A morte de uma criança de 2 anos após um carro invadir uma calçada no Vergel do Lago, em Maceió, e o espancamento que terminou na morte do motorista colocaram em evidência os limites da chamada justiça pelas próprias mãos. O caso, ocorrido no domingo (13), é investigado pela Polícia Civil e também levanta questionamentos sobre a responsabilização de quem participa de agressões coletivas.
Segundo informações divulgadas pela polícia, José Hilton Daltron, de 53 anos, foi agredido e apedrejado por moradores depois que o veículo atingiu duas crianças. Marcos Antônio Silvestre dos Santos, de 2 anos, morreu no local, enquanto a irmã dele, de 4 anos, ficou ferida. A polícia também apura a suspeita de que o motorista estivesse embriagado.
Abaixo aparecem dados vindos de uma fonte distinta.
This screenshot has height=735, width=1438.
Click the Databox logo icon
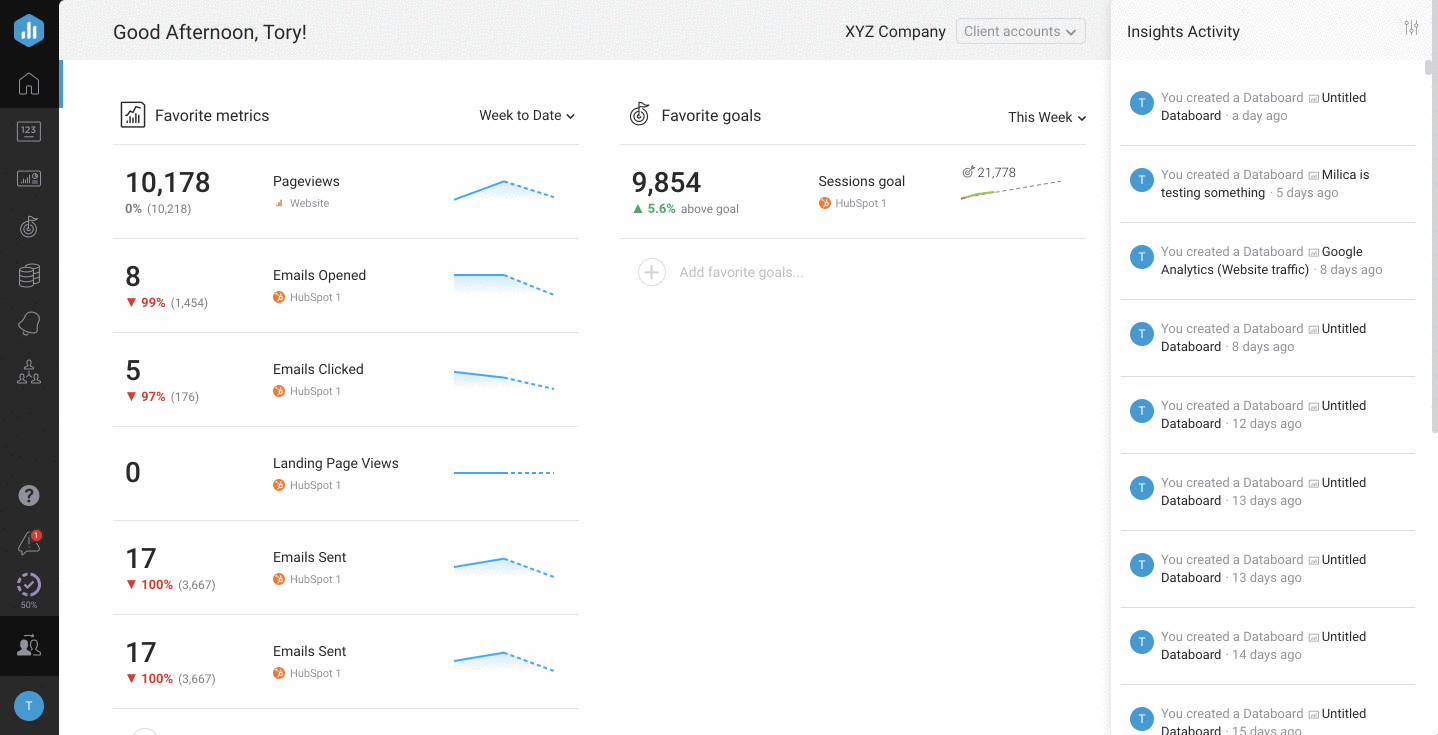click(x=29, y=30)
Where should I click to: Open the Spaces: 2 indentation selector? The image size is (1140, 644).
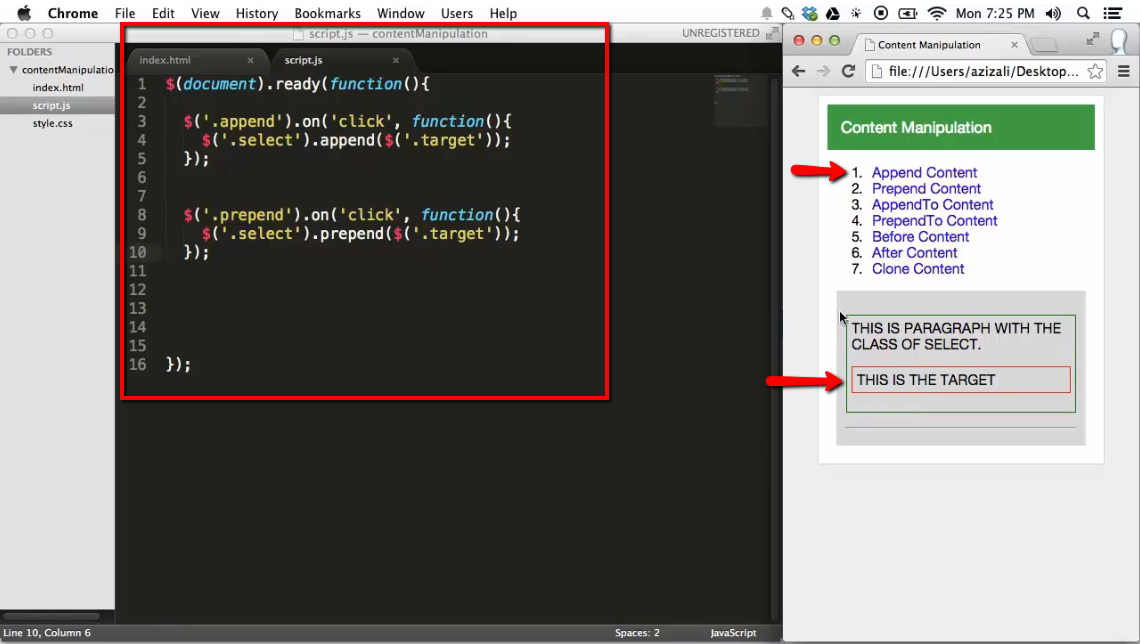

Para o advogado Marcelo Medeiros, a revolta provocada por um crime não dá à população o direito de aplicar punições por conta própria. Segundo ele, dependendo da conduta e do resultado da violência, os envolvidos podem responder criminalmente, inclusive por homicídio.
O linchamento não é classificado como um crime específico no Código Penal. A responsabilização ocorre de acordo com as ações praticadas por cada participante e as circunstâncias do episódio, podendo envolver crimes como lesão corporal, homicídio, tentativa de homicídio, tortura ou rixa.
A análise também considera a participação individual. É preciso identificar o que cada pessoa fez, qual era sua intenção e de que maneira sua conduta contribuiu para o resultado. Assim, mesmo quando a agressão é motivada pela indignação diante de outro crime, os participantes podem ser responsabilizados pelos atos praticados.
O caso de Maceió reforça o debate sobre os limites entre a reação diante de uma situação de violência e a prática de novos crimes. Para a legislação brasileira, a punição de quem comete uma infração cabe às autoridades e ao sistema de Justiça, e não a grupos de pessoas.